◆ Goal of the exercise: Give these lines as a JSON list of strings, one string per line, leaving out blank lines.

Data on locating visible targets:
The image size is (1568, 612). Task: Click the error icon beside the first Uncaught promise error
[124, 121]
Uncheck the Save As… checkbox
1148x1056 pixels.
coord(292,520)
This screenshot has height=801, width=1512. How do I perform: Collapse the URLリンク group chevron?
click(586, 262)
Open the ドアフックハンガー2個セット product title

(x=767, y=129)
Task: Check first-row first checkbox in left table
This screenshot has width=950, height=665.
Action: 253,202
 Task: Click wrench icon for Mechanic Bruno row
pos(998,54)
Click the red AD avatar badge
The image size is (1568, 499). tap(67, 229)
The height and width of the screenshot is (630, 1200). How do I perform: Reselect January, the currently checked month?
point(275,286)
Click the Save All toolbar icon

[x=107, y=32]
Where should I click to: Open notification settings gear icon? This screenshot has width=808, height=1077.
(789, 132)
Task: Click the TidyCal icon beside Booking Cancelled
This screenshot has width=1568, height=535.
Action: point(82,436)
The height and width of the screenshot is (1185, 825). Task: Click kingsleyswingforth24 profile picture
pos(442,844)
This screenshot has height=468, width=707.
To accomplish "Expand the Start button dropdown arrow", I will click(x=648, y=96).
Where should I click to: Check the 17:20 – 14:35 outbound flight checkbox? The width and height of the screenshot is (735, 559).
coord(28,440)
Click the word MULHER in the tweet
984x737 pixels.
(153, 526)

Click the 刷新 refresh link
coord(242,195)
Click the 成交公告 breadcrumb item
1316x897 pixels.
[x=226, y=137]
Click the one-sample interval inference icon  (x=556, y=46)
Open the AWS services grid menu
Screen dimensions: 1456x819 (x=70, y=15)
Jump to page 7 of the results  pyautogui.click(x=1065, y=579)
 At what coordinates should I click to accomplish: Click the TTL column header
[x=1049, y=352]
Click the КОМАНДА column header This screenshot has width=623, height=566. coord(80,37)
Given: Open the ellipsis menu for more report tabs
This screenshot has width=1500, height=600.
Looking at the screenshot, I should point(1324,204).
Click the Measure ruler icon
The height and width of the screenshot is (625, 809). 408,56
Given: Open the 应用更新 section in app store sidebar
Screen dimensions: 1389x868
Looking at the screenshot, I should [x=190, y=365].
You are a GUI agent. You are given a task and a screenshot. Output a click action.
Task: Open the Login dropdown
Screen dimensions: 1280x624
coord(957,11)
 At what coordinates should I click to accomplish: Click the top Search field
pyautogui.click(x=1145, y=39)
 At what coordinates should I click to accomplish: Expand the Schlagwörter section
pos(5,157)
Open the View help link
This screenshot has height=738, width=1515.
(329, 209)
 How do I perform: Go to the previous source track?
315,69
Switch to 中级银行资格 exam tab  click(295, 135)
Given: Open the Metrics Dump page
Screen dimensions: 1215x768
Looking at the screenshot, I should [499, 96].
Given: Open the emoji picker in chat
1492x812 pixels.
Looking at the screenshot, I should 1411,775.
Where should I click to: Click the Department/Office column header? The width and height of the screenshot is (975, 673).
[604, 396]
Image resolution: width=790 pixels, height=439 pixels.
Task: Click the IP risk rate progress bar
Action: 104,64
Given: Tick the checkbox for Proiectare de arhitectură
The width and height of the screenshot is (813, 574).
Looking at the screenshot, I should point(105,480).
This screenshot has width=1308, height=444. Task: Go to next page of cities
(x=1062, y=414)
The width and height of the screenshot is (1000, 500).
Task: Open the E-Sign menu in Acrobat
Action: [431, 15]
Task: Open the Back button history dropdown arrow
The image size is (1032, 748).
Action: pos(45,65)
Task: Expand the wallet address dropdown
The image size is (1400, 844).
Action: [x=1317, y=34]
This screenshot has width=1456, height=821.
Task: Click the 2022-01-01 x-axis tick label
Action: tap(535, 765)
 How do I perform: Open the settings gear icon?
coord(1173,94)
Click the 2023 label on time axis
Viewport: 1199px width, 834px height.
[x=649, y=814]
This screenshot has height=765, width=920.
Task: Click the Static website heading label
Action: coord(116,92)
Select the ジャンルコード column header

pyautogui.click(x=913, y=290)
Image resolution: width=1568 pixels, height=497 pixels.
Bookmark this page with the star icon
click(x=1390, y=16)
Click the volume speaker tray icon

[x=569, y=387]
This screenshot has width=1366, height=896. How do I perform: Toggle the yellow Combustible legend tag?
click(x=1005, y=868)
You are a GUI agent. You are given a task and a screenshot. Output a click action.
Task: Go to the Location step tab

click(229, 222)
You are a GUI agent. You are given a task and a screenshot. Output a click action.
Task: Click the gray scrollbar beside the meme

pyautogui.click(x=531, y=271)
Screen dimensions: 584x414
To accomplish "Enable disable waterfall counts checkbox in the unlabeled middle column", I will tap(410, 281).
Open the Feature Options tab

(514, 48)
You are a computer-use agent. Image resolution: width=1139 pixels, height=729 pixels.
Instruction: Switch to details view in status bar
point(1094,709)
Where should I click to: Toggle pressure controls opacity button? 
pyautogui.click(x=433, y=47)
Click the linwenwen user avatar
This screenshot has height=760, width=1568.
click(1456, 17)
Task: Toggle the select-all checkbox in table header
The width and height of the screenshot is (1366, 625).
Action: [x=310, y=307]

◆ The result:
[
  "The image size is (1568, 612). Task: Click the error icon beside the first Uncaught promise error",
  "[124, 121]",
  "Uncheck the Save As… checkbox",
  "1148x1056 pixels.",
  "coord(292,520)",
  "This screenshot has height=801, width=1512. How do I perform: Collapse the URLリンク group chevron?",
  "click(586, 262)",
  "Open the ドアフックハンガー2個セット product title",
  "(x=767, y=129)",
  "Task: Check first-row first checkbox in left table",
  "This screenshot has width=950, height=665.",
  "Action: 253,202",
  " Task: Click wrench icon for Mechanic Bruno row",
  "pos(998,54)",
  "Click the red AD avatar badge",
  "The image size is (1568, 499). tap(67, 229)",
  "The height and width of the screenshot is (630, 1200). How do I perform: Reselect January, the currently checked month?",
  "point(275,286)",
  "Click the Save All toolbar icon",
  "[x=107, y=32]",
  "Where should I click to: Open notification settings gear icon? This screenshot has width=808, height=1077.",
  "(789, 132)",
  "Task: Click the TidyCal icon beside Booking Cancelled",
  "This screenshot has width=1568, height=535.",
  "Action: point(82,436)",
  "The height and width of the screenshot is (1185, 825). Task: Click kingsleyswingforth24 profile picture",
  "pos(442,844)",
  "This screenshot has height=468, width=707.",
  "To accomplish \"Expand the Start button dropdown arrow\", I will click(x=648, y=96).",
  "Where should I click to: Check the 17:20 – 14:35 outbound flight checkbox? The width and height of the screenshot is (735, 559).",
  "coord(28,440)",
  "Click the word MULHER in the tweet",
  "984x737 pixels.",
  "(153, 526)",
  "Click the 刷新 refresh link",
  "coord(242,195)",
  "Click the 成交公告 breadcrumb item",
  "1316x897 pixels.",
  "[x=226, y=137]",
  "Click the one-sample interval inference icon  (x=556, y=46)",
  "Open the AWS services grid menu",
  "Screen dimensions: 1456x819 (x=70, y=15)",
  "Jump to page 7 of the results  pyautogui.click(x=1065, y=579)",
  " At what coordinates should I click to accomplish: Click the TTL column header",
  "[x=1049, y=352]",
  "Click the КОМАНДА column header This screenshot has width=623, height=566. coord(80,37)",
  "Given: Open the ellipsis menu for more report tabs",
  "This screenshot has width=1500, height=600.",
  "Looking at the screenshot, I should point(1324,204).",
  "Click the Measure ruler icon",
  "The height and width of the screenshot is (625, 809). 408,56",
  "Given: Open the 应用更新 section in app store sidebar",
  "Screen dimensions: 1389x868",
  "Looking at the screenshot, I should [x=190, y=365].",
  "You are a GUI agent. You are given a task and a screenshot. Output a click action.",
  "Task: Open the Login dropdown",
  "Screen dimensions: 1280x624",
  "coord(957,11)",
  " At what coordinates should I click to accomplish: Click the top Search field",
  "pyautogui.click(x=1145, y=39)",
  " At what coordinates should I click to accomplish: Expand the Schlagwörter section",
  "pos(5,157)",
  "Open the View help link",
  "This screenshot has height=738, width=1515.",
  "(329, 209)",
  " How do I perform: Go to the previous source track?",
  "315,69",
  "Switch to 中级银行资格 exam tab  click(295, 135)",
  "Given: Open the Metrics Dump page",
  "Screen dimensions: 1215x768",
  "Looking at the screenshot, I should [499, 96].",
  "Given: Open the emoji picker in chat",
  "1492x812 pixels.",
  "Looking at the screenshot, I should 1411,775.",
  "Where should I click to: Click the Department/Office column header? The width and height of the screenshot is (975, 673).",
  "[604, 396]",
  "Image resolution: width=790 pixels, height=439 pixels.",
  "Task: Click the IP risk rate progress bar",
  "Action: 104,64",
  "Given: Tick the checkbox for Proiectare de arhitectură",
  "The width and height of the screenshot is (813, 574).",
  "Looking at the screenshot, I should point(105,480).",
  "This screenshot has width=1308, height=444. Task: Go to next page of cities",
  "(x=1062, y=414)",
  "The width and height of the screenshot is (1000, 500).",
  "Task: Open the E-Sign menu in Acrobat",
  "Action: [431, 15]",
  "Task: Open the Back button history dropdown arrow",
  "The image size is (1032, 748).",
  "Action: pos(45,65)",
  "Task: Expand the wallet address dropdown",
  "The image size is (1400, 844).",
  "Action: [x=1317, y=34]",
  "This screenshot has width=1456, height=821.",
  "Task: Click the 2022-01-01 x-axis tick label",
  "Action: tap(535, 765)",
  " How do I perform: Open the settings gear icon?",
  "coord(1173,94)",
  "Click the 2023 label on time axis",
  "Viewport: 1199px width, 834px height.",
  "[x=649, y=814]",
  "This screenshot has height=765, width=920.",
  "Task: Click the Static website heading label",
  "Action: coord(116,92)",
  "Select the ジャンルコード column header",
  "pyautogui.click(x=913, y=290)",
  "Image resolution: width=1568 pixels, height=497 pixels.",
  "Bookmark this page with the star icon",
  "click(x=1390, y=16)",
  "Click the volume speaker tray icon",
  "[x=569, y=387]",
  "This screenshot has width=1366, height=896. How do I perform: Toggle the yellow Combustible legend tag?",
  "click(x=1005, y=868)",
  "You are a GUI agent. You are given a task and a screenshot. Output a click action.",
  "Task: Go to the Location step tab",
  "click(229, 222)",
  "You are a GUI agent. You are given a task and a screenshot. Output a click action.",
  "Task: Click the gray scrollbar beside the meme",
  "pyautogui.click(x=531, y=271)",
  "Screen dimensions: 584x414",
  "To accomplish \"Enable disable waterfall counts checkbox in the unlabeled middle column\", I will tap(410, 281).",
  "Open the Feature Options tab",
  "(514, 48)",
  "You are a computer-use agent. Image resolution: width=1139 pixels, height=729 pixels.",
  "Instruction: Switch to details view in status bar",
  "point(1094,709)",
  "Where should I click to: Toggle pressure controls opacity button? ",
  "pyautogui.click(x=433, y=47)",
  "Click the linwenwen user avatar",
  "This screenshot has height=760, width=1568.",
  "click(1456, 17)",
  "Task: Toggle the select-all checkbox in table header",
  "The width and height of the screenshot is (1366, 625).",
  "Action: [x=310, y=307]"
]